2008年6月29日
コラム「アンテナ」 高知北高通信制 滞納ゼロになったけど・・・
受講料を前納制にした高知北高校通信制 (高知市東石立町)
高知県立高知北高校通信制(吉岡成校長、620人)では、受講料滞納一掃のために、平成20年度から受講料の徴収を「前納制」にして、4月中旬の納付期限を1日でも過ぎれば、その年の受講資格を失うという措置をとった。この措置により滞納は皆無となったが、うっかり納付が遅れた生徒は授業を受けることができなくなる。このような機械的な「滞納一掃」と教育が果たして両立するのだろうか。

高知北高校には定時制昼間部、同夜間部、通信制があり、通信制には他の高校から様々な事情で転校してきた生徒も多く学んでいる。生徒が学校に登校しなければならないスクーリングは週1回。受講料は年間1単位330円で、卒業するために必要な単位を取得するには年間およそ7〜8000円の通年受講料を先に支払わなくてはならないことになっている。
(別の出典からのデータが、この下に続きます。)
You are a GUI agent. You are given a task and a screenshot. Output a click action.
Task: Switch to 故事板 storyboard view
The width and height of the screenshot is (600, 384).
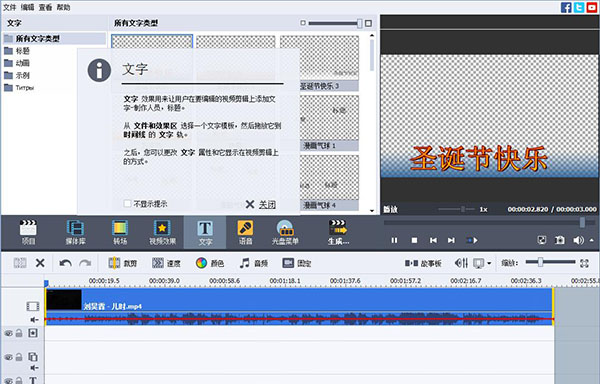423,263

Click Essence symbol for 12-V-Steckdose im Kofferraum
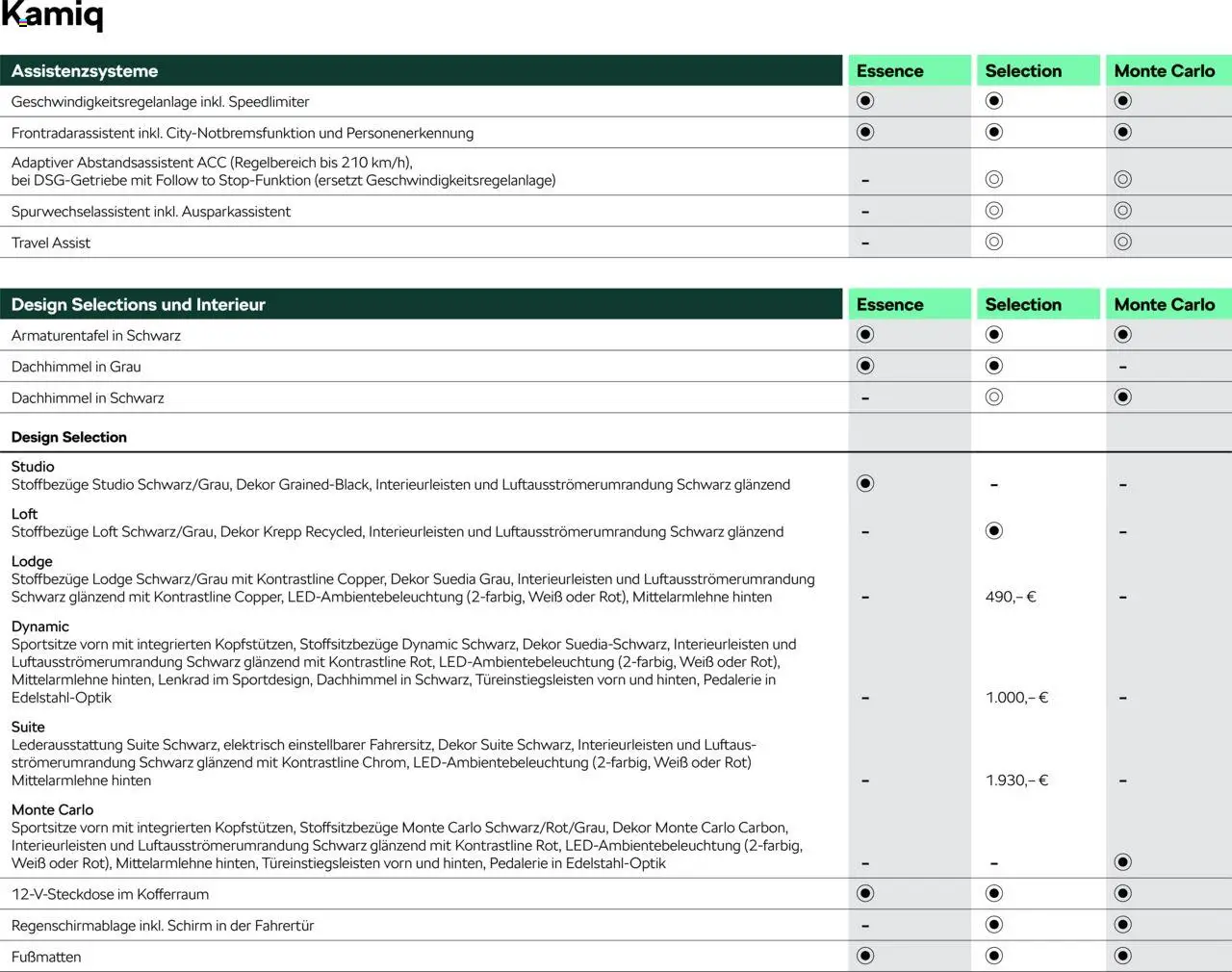pyautogui.click(x=865, y=893)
昨年までは「前納制」ではなかったために、開講時点(4月20日頃)に未納でも受講することができた。しかし、通信制という勉強を続けるには困難な環境ということもあって途中で学習を続けられなくなる生徒も少なくないため、未納のまま受講をやめた生徒からの徴収には困難が生じていた。同校の事務担当者に聞くと滞納回収のために家庭訪問しても、県外に転居していたとか、「もう受講しないのだから1年分の受講料は払えない」と言われ、なかなか回収できない事例があるという。
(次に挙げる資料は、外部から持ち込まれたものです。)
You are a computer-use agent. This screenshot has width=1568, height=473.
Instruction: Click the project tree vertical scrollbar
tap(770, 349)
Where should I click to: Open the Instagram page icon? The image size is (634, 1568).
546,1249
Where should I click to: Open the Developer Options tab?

実はこの「前納制」導入には伏線があった。19年度秋に県内部で実施された定期監査で「軽微な注意」として「滞納の解消」にむけての検討が指摘されていたのである。この時に指摘された通信制の滞納の総額は18人、13万3630円。金額を聞いた時には予想よりかなり少額なので面食らった。大部分の生徒がきちんと支払っていたことが分かる。

学校は、この監査の指摘を受けて、他県で実施されている「前納制」へと内規を20年度から変更した。その結果、確かに当年度の滞納はゼロになった(期日までに納付していなければ受講させないのであるから当たり前)のだが、果たして本当にこれでいいのだろうか。入学金を払っていない生徒を入学式に出席させなかった千葉県の高校の措置が大問題になったが、授業を受けることができないという意味ではこちらがより重大ではないのか。
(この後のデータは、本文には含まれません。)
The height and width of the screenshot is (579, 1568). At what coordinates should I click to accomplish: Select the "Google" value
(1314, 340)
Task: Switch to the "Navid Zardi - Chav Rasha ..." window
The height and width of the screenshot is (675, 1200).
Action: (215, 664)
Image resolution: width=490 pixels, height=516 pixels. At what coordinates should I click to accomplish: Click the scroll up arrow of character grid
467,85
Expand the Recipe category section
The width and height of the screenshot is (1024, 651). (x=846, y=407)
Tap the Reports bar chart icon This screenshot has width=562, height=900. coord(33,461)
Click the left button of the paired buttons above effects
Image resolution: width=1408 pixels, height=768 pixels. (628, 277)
この「前納制」が非教育的なのは、まったく救済措置がないこと。期限を1日でも過ぎたら即アウト。学校は「他県の事例を調べたが、そのようなところはなかった。生徒には機会あるごとに期日までに納めるように繰り返し言っている」という。

では未成年の生徒が親の怠慢で納付が1日遅れたらどうなるのか。生徒に受講意欲があっても、その年の受講機会は奪われてしまう。こんな馬鹿な話があるだろうか。学校はその旨を保護者に確約書を書かせているので問題ないという認識だったが、これなど生徒の教育権の侵害も甚だしい。滞納はゼロになったかもしれないが、もっと大事なものを見失っているような気がしてならない。 

県教委高等学校課に「機械的ではないか」と問いかけたところ、「来年にむけて周知方法など見直すべき所は見直すべきかもしれない」と述べていた。せめて「やむをえない場合」には救済できるような特例措置を設けるなど「教育的」な配慮をぜひしてほしい。(N)(2008年6月29日 高知民報)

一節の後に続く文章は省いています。